The `sum(w[i] .* f[,x_index[i]])` trick to avoid that awkward loop also works great. I also found a much more substantial speed-up whereby (inspired by this thread) I take advantage of the fact that in the typical scenario I’ve been imagining for this, there should be lots of redundancy in the matrix `w`, so I can compute on only the unique rows in w and index into the result when updating the lp. This yields a nearly 10x speedup and much higher effective sample sizes for the key variables.

Here’s a gist with a full example of what this code is intended to achieve, including fitting some fake data using both this more efficient approach as well as the less-efficient approach. Note that where I’ve been using “w” to refer to the predictor matrix above, in that example I switched to “z”.

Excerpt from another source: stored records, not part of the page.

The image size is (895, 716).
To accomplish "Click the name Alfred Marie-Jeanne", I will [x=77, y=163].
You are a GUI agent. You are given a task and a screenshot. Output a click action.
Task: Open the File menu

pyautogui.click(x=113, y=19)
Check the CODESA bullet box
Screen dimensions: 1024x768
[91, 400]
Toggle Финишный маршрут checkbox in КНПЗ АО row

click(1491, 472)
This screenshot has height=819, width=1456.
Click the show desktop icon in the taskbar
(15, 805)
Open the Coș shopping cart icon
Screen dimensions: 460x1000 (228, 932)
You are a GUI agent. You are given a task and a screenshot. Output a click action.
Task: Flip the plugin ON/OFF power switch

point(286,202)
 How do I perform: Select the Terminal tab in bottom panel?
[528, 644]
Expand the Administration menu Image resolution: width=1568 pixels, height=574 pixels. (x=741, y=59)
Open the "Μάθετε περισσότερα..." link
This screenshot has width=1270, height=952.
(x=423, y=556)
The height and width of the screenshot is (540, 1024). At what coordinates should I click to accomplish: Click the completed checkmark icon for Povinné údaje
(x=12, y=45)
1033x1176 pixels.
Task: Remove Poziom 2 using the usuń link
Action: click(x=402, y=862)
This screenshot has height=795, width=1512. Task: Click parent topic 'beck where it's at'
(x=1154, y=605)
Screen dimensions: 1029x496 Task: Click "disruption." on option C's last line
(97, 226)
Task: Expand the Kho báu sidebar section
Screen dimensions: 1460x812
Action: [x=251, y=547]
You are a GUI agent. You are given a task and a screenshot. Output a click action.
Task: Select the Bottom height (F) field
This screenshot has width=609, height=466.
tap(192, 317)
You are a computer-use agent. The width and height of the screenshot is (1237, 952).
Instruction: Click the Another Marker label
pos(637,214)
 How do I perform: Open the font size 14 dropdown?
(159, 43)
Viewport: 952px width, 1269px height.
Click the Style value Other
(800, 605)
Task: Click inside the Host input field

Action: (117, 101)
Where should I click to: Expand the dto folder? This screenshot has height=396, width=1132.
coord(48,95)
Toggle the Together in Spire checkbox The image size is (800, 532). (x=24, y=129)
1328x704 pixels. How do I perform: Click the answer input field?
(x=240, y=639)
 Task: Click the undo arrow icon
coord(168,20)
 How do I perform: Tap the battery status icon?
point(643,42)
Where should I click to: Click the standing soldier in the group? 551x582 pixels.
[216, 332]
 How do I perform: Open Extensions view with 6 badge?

Thanks much for reporting back.

When there’s structure to the data, by all means exploit it for efficiency. It’s always worth finding things not to compute or for which simple sufficient stat calculations over duplicated data itesm can reduce calls to expensive functions.

P.S. The biggest reason for using standard formatting conventions is that one of the most important aspects of code quality is readability.